* [WORK REQUIRED]:
How many lines of the items below contain the word "will"? Reply with the number alone.

::: MATERIAL FOR THE TASK

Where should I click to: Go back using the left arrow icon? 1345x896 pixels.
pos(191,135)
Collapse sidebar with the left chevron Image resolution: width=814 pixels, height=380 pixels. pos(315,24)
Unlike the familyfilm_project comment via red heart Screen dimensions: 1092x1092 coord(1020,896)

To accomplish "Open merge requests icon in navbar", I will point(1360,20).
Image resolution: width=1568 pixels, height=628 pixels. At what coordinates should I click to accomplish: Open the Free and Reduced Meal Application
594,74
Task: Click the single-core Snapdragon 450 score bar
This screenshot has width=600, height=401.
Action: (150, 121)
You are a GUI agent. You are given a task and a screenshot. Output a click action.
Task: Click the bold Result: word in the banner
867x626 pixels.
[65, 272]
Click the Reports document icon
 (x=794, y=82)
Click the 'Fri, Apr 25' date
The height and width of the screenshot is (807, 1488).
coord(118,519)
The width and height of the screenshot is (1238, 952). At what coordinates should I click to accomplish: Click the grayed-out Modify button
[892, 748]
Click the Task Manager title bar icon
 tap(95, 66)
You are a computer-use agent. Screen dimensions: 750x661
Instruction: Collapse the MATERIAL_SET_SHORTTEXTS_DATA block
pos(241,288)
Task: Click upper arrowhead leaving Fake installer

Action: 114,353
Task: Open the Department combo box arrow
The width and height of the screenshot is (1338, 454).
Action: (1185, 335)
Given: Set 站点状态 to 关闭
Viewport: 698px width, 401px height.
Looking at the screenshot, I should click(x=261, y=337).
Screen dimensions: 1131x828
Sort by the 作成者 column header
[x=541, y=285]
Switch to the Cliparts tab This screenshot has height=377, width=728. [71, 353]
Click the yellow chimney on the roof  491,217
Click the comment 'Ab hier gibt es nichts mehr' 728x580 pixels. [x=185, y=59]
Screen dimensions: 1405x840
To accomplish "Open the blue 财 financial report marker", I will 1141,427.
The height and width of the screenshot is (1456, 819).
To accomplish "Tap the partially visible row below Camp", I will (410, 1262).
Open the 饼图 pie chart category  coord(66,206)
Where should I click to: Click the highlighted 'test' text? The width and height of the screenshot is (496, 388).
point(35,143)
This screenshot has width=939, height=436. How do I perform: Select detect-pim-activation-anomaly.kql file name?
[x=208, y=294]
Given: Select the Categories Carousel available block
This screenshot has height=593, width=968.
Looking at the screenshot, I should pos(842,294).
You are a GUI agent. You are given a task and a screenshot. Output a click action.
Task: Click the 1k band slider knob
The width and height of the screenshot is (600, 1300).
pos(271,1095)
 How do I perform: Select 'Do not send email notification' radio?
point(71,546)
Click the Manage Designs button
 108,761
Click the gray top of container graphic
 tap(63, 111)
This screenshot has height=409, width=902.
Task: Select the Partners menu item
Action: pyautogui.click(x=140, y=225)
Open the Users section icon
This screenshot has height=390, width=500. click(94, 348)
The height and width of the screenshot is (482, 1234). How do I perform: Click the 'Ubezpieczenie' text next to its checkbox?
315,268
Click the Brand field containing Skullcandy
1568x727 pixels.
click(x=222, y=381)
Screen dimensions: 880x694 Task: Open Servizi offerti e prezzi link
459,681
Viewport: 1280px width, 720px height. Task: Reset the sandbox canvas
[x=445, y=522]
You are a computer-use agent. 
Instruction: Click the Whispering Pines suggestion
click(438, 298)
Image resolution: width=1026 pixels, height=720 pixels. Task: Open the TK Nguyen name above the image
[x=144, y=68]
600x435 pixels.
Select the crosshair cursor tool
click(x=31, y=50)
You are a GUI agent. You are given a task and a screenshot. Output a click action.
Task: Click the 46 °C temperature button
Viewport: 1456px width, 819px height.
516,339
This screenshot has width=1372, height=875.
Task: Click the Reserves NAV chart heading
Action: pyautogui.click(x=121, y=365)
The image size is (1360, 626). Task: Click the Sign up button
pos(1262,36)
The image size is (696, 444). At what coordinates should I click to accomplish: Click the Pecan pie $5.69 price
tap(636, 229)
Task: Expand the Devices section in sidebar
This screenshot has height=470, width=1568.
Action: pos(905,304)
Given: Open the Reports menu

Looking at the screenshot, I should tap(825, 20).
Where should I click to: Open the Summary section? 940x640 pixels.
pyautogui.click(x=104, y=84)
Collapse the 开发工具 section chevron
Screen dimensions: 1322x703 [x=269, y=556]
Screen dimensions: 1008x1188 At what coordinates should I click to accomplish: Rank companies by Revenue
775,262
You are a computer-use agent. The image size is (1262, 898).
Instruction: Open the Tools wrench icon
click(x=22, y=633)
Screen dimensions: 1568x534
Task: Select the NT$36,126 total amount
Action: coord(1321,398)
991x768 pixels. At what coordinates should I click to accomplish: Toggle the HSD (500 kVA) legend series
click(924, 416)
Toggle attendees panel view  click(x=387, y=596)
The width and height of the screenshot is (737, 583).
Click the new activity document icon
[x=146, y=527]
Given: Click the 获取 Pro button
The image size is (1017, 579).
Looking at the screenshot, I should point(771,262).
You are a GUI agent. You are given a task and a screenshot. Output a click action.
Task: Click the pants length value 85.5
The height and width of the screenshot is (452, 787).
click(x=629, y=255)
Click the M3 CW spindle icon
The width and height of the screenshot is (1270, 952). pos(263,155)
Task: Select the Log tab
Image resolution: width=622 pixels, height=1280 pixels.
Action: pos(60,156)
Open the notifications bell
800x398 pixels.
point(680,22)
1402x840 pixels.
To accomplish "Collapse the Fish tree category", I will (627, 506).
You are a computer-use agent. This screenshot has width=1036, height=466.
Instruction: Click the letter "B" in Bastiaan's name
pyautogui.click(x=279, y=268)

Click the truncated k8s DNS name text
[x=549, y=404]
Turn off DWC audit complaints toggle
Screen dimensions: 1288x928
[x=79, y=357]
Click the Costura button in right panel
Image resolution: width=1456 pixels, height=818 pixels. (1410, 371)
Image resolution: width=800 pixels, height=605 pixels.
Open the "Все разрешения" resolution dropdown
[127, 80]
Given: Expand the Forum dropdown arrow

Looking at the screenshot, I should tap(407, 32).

::::::

* [TASK OUTPUT]:
4